“働かないアリ”と
組織における“脇役”を考える

 有名な働きアリの観察の研究がある。一生懸命働いているように見えるアリの行列をよく観察すると、働いているアリを横目にただ動き回っているだけのアリたちがいる。彼らは、一見忙しそうに動いているのだが、実は行列に沿って行き来しているだけでエサを担いでいるわけではない。

 動いているだけ、“働いているフリ”をしているだけというアリが全体の2割はいるという。働いているアリについてもよく観察してみると、大変よく働くアリと、普通の働きのアリがいる。全体の割合を観察するとよく働くアリが2割、普通に働くアリが6割、全く働かないアリが2割という構成になるようだ。

 次に、よく働くアリだけを一カ所に集めて、新たなアリの組織を作ってみる。すると、なぜかまた働かないアリが出てくる。よく働くアリだけの集団を何度作っても、時間がたつと自然に2:6:2の比率でアリは仕事を分担するようになる。逆に働かないアリだけの集団を作ると、さすがに作業能率は落ちるのだが、それでも働かないアリの集団の中からよく働くアリが2割ほど登場するようだ。

 ご存じの方も多いと思うが、この観察研究はビジネスの世界でもよく注目されている。大企業で“デキる”人材だけを集めてスタートした特命プロジェクトが大失敗したり、プロスポーツの世界でスタープレイヤーを集めたチームがまったく優勝にからめなかったりするたびに、この法則はかなり当たっているのではないかという気がしてくる。

■“働かないアリ”がいなくなった後の疲弊感

 ところでこの研究にはまだ未知の研究分野があるらしい。最近聞いたのだが「どうも働かないアリには組織の中でなんらかの役割があるのではないか」という新しい研究が行われているという話だ。
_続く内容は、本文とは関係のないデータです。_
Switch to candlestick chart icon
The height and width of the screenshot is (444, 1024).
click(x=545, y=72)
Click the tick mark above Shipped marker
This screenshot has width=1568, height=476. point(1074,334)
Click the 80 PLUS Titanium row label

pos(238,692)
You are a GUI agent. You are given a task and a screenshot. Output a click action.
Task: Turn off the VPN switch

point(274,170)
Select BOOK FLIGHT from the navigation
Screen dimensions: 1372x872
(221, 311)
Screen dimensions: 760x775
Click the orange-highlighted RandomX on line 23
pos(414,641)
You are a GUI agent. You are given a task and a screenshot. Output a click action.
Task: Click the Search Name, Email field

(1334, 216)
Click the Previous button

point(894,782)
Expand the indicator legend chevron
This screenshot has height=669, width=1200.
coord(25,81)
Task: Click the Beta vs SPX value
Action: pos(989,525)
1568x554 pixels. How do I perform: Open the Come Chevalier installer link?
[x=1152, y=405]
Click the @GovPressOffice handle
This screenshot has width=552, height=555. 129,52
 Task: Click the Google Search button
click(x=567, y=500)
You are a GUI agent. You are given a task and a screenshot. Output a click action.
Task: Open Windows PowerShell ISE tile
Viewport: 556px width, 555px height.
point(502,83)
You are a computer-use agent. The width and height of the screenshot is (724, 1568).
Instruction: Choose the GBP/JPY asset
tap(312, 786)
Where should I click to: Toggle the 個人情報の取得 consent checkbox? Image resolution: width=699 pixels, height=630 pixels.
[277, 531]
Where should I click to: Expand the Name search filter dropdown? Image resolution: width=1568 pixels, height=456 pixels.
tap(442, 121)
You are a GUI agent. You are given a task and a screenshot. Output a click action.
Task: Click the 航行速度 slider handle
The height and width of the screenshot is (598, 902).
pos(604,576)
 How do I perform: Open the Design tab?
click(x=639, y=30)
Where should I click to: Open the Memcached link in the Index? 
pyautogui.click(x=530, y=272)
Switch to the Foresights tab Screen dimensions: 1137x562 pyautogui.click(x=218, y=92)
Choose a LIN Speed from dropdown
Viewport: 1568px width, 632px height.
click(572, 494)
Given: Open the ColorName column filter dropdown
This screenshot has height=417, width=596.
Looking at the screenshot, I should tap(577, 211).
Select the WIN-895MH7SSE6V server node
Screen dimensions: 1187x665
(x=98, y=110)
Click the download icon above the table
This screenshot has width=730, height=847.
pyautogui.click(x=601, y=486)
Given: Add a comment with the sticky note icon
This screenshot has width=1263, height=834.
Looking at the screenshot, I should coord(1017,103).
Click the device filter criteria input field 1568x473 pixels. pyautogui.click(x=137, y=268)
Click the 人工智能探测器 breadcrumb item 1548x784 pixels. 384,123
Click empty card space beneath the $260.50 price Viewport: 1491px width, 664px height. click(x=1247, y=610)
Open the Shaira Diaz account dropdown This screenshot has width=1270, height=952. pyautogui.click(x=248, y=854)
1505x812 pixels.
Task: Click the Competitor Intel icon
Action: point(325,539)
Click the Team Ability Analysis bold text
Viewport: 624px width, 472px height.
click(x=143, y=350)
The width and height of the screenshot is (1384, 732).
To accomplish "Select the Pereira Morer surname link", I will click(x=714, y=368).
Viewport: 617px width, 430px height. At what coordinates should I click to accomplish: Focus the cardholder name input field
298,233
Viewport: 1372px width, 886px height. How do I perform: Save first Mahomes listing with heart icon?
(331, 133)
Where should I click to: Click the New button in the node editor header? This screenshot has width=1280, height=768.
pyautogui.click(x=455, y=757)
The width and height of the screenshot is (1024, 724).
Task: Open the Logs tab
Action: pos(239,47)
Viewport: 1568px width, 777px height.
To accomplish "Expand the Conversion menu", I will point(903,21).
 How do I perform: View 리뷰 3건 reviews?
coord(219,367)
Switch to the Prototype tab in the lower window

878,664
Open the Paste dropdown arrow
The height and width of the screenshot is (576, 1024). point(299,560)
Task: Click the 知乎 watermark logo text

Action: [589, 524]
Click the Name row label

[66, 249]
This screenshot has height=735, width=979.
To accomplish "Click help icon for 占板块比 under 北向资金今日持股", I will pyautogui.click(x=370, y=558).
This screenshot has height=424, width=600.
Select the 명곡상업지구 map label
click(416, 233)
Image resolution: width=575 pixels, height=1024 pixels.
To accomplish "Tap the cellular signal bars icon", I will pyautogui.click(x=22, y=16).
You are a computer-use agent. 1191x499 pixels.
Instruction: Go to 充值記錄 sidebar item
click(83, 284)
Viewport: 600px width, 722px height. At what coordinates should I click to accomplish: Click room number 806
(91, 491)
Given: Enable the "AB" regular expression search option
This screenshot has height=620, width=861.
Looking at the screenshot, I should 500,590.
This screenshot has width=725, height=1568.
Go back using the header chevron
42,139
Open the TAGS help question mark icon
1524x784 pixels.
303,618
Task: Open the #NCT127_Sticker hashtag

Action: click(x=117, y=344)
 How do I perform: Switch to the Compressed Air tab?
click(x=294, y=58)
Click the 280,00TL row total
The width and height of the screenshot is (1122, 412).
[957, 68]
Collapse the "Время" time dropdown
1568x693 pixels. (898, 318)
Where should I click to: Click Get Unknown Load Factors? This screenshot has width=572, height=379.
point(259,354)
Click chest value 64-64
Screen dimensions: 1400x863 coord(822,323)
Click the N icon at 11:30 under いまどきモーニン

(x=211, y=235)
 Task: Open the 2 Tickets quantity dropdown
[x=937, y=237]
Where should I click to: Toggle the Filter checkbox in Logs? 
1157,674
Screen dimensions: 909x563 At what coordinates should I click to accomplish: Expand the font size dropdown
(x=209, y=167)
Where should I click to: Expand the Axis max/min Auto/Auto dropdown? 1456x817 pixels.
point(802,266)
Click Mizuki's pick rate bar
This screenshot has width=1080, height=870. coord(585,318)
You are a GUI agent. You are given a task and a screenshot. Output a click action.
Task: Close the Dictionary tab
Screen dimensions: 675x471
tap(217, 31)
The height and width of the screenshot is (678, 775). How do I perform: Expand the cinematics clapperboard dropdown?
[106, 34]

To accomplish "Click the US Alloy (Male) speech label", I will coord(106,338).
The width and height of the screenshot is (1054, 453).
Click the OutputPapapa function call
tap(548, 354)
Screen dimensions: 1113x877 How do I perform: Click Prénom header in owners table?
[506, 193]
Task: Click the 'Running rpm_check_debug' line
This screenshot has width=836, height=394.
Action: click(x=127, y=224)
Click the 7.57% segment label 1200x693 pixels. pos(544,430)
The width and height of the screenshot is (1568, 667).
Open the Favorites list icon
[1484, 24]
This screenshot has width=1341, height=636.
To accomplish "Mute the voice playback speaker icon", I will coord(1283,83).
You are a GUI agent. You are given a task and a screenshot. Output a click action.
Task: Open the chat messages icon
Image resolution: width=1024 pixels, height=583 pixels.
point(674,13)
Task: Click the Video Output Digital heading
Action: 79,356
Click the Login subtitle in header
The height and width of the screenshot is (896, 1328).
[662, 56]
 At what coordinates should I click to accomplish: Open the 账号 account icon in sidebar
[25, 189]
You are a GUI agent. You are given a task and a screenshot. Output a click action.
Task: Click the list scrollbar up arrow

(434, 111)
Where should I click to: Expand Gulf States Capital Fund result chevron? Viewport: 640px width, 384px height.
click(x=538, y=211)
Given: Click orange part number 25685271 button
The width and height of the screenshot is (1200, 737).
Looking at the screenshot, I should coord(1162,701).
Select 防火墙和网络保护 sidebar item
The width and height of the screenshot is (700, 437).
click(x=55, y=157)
 この話を最初聞いた直後には、「そんなバカなことはないだろう。働かないアリに役割があるなんて」と思ったのだが、すぐに「いや、人間の組織ではこの話は当てはまっているかもしれない」と思い直した。つまり、こういうことである。

 僕の取引先企業の多くは、ここ数年の不況を乗り切るためにかなり踏み込んだリストラを実施してきた。組織の中であまり働いていない人を配置転換したり、退職勧告を出したりして人の数を減らしていった。その結果何が起きたか。社内に疲弊感が広がり、徐々に生産性が落ちている部署が増えているように見受けられる。

 リストラの理論的根拠の一つに、「2割の人材が残り8割の人材を食わせている」という経験則がある。従業員の行動と企業の利益を分析してみると、利益の8割は2割の従業員からもたらされるというのだ。残りの従業員のうち、6割は自分の給与分を稼ぐのが精一杯。最後の2割は自分の給料を稼ぐどころか利益の足をひっぱっているということになる。これが、いわゆる「パレートの法則」である。